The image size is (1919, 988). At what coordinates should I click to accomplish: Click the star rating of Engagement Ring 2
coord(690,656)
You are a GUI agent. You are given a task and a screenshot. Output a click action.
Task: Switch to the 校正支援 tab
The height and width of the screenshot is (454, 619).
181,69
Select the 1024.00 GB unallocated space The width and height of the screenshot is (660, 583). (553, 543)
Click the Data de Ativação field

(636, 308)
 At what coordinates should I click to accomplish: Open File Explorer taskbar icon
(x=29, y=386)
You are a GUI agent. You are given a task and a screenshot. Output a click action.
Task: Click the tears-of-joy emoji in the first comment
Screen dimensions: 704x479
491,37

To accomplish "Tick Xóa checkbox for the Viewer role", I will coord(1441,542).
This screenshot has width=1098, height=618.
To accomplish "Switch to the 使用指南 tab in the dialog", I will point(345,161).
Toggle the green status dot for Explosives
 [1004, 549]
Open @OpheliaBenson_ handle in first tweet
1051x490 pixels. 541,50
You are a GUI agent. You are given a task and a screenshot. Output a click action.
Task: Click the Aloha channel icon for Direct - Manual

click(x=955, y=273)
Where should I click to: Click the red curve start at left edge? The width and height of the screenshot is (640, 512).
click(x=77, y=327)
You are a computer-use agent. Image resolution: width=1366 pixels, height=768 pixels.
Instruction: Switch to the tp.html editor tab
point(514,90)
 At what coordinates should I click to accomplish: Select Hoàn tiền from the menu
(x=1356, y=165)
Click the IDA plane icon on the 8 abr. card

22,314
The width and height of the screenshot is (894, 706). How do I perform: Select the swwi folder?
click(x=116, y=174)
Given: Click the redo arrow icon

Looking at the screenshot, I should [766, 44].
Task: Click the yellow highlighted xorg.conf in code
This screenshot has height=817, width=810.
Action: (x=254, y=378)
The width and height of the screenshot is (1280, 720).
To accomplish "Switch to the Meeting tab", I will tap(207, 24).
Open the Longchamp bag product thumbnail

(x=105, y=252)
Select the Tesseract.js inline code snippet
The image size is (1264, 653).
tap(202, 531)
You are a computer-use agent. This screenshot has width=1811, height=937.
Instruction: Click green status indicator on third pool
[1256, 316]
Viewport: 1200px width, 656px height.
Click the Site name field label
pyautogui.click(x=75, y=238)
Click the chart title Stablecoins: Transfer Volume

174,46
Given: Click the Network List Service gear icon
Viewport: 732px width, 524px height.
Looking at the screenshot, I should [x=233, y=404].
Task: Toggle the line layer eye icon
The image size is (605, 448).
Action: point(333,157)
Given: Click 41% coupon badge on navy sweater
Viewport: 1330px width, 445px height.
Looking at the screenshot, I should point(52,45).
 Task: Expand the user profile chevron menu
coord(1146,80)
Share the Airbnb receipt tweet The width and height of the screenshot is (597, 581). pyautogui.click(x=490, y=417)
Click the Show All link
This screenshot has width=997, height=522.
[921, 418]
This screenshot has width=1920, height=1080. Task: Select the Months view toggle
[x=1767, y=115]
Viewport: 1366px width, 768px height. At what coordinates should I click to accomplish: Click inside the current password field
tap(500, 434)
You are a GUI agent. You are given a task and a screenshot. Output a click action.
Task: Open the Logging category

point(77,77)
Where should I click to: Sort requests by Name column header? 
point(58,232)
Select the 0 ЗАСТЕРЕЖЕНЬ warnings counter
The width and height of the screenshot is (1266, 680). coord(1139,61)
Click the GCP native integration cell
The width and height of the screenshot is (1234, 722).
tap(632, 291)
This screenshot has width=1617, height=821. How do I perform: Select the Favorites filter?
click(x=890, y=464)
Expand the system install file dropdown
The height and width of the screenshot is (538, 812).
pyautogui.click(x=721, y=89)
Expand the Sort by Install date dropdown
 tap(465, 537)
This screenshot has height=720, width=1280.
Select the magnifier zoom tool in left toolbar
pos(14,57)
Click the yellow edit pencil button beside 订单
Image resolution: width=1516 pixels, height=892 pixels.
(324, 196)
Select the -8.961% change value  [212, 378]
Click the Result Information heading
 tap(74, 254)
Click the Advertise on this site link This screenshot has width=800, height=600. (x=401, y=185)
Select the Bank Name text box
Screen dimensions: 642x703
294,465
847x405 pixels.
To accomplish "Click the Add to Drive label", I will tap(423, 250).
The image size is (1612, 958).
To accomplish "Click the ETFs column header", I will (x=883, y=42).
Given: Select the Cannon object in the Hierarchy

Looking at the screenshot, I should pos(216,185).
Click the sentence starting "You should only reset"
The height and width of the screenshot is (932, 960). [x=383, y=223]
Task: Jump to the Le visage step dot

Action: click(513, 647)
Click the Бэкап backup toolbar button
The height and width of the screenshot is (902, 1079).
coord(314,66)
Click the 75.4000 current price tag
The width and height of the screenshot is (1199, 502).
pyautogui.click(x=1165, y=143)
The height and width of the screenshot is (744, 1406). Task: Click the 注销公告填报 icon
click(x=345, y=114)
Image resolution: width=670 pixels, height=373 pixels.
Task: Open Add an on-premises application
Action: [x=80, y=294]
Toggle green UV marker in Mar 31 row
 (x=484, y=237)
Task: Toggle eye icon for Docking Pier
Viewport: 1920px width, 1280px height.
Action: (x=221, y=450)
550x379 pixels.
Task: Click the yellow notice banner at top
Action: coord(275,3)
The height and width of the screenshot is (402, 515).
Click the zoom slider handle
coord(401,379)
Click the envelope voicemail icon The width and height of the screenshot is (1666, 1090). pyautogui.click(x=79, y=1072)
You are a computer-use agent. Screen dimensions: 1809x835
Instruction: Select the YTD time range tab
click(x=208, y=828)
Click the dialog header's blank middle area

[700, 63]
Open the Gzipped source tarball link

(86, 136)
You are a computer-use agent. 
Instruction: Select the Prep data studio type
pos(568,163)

**What is required**. Copy the listing word for word.

**Solution below**.
The image size is (1919, 988). At what coordinates should I click to accomplish: Click the star rating of Engagement Ring 2
coord(690,656)
You are a GUI agent. You are given a task and a screenshot. Output a click action.
Task: Switch to the 校正支援 tab
The height and width of the screenshot is (454, 619).
181,69
Select the 1024.00 GB unallocated space The width and height of the screenshot is (660, 583). (553, 543)
Click the Data de Ativação field

(636, 308)
 At what coordinates should I click to accomplish: Open File Explorer taskbar icon
(x=29, y=386)
You are a GUI agent. You are given a task and a screenshot. Output a click action.
Task: Click the tears-of-joy emoji in the first comment
Screen dimensions: 704x479
491,37

To accomplish "Tick Xóa checkbox for the Viewer role", I will coord(1441,542).
This screenshot has width=1098, height=618.
To accomplish "Switch to the 使用指南 tab in the dialog", I will point(345,161).
Toggle the green status dot for Explosives
 [1004, 549]
Open @OpheliaBenson_ handle in first tweet
1051x490 pixels. 541,50
You are a GUI agent. You are given a task and a screenshot. Output a click action.
Task: Click the Aloha channel icon for Direct - Manual

click(x=955, y=273)
Where should I click to: Click the red curve start at left edge? The width and height of the screenshot is (640, 512).
click(x=77, y=327)
You are a computer-use agent. Image resolution: width=1366 pixels, height=768 pixels.
Instruction: Switch to the tp.html editor tab
point(514,90)
 At what coordinates should I click to accomplish: Select Hoàn tiền from the menu
(x=1356, y=165)
Click the IDA plane icon on the 8 abr. card

22,314
The width and height of the screenshot is (894, 706). How do I perform: Select the swwi folder?
click(x=116, y=174)
Given: Click the redo arrow icon

Looking at the screenshot, I should [766, 44].
Task: Click the yellow highlighted xorg.conf in code
This screenshot has height=817, width=810.
Action: (x=254, y=378)
The width and height of the screenshot is (1280, 720).
To accomplish "Switch to the Meeting tab", I will tap(207, 24).
Open the Longchamp bag product thumbnail

(x=105, y=252)
Select the Tesseract.js inline code snippet
The image size is (1264, 653).
tap(202, 531)
You are a computer-use agent. This screenshot has width=1811, height=937.
Instruction: Click green status indicator on third pool
[1256, 316]
Viewport: 1200px width, 656px height.
Click the Site name field label
pyautogui.click(x=75, y=238)
Click the chart title Stablecoins: Transfer Volume

174,46
Given: Click the Network List Service gear icon
Viewport: 732px width, 524px height.
Looking at the screenshot, I should [x=233, y=404].
Task: Toggle the line layer eye icon
The image size is (605, 448).
Action: point(333,157)
Given: Click 41% coupon badge on navy sweater
Viewport: 1330px width, 445px height.
Looking at the screenshot, I should point(52,45).
 Task: Expand the user profile chevron menu
coord(1146,80)
Share the Airbnb receipt tweet The width and height of the screenshot is (597, 581). pyautogui.click(x=490, y=417)
Click the Show All link
This screenshot has width=997, height=522.
[921, 418]
This screenshot has width=1920, height=1080. Task: Select the Months view toggle
[x=1767, y=115]
Viewport: 1366px width, 768px height. At what coordinates should I click to accomplish: Click inside the current password field
tap(500, 434)
You are a GUI agent. You are given a task and a screenshot. Output a click action.
Task: Open the Logging category

point(77,77)
Where should I click to: Sort requests by Name column header? 
point(58,232)
Select the 0 ЗАСТЕРЕЖЕНЬ warnings counter
The width and height of the screenshot is (1266, 680). coord(1139,61)
Click the GCP native integration cell
The width and height of the screenshot is (1234, 722).
tap(632, 291)
This screenshot has width=1617, height=821. How do I perform: Select the Favorites filter?
click(x=890, y=464)
Expand the system install file dropdown
The height and width of the screenshot is (538, 812).
pyautogui.click(x=721, y=89)
Expand the Sort by Install date dropdown
 tap(465, 537)
This screenshot has height=720, width=1280.
Select the magnifier zoom tool in left toolbar
pos(14,57)
Click the yellow edit pencil button beside 订单
Image resolution: width=1516 pixels, height=892 pixels.
(324, 196)
Select the -8.961% change value  [212, 378]
Click the Result Information heading
 tap(74, 254)
Click the Advertise on this site link This screenshot has width=800, height=600. (x=401, y=185)
Select the Bank Name text box
Screen dimensions: 642x703
294,465
847x405 pixels.
To accomplish "Click the Add to Drive label", I will tap(423, 250).
The image size is (1612, 958).
To accomplish "Click the ETFs column header", I will (x=883, y=42).
Given: Select the Cannon object in the Hierarchy

Looking at the screenshot, I should pos(216,185).
Click the sentence starting "You should only reset"
The height and width of the screenshot is (932, 960). [x=383, y=223]
Task: Jump to the Le visage step dot

Action: click(513, 647)
Click the Бэкап backup toolbar button
The height and width of the screenshot is (902, 1079).
coord(314,66)
Click the 75.4000 current price tag
The width and height of the screenshot is (1199, 502).
pyautogui.click(x=1165, y=143)
The height and width of the screenshot is (744, 1406). Task: Click the 注销公告填报 icon
click(x=345, y=114)
Image resolution: width=670 pixels, height=373 pixels.
Task: Open Add an on-premises application
Action: [x=80, y=294]
Toggle green UV marker in Mar 31 row
 (x=484, y=237)
Task: Toggle eye icon for Docking Pier
Viewport: 1920px width, 1280px height.
Action: (x=221, y=450)
550x379 pixels.
Task: Click the yellow notice banner at top
Action: coord(275,3)
The height and width of the screenshot is (402, 515).
Click the zoom slider handle
coord(401,379)
Click the envelope voicemail icon The width and height of the screenshot is (1666, 1090). pyautogui.click(x=79, y=1072)
You are a computer-use agent. Screen dimensions: 1809x835
Instruction: Select the YTD time range tab
click(x=208, y=828)
Click the dialog header's blank middle area

[700, 63]
Open the Gzipped source tarball link

(86, 136)
You are a computer-use agent. 
Instruction: Select the Prep data studio type
pos(568,163)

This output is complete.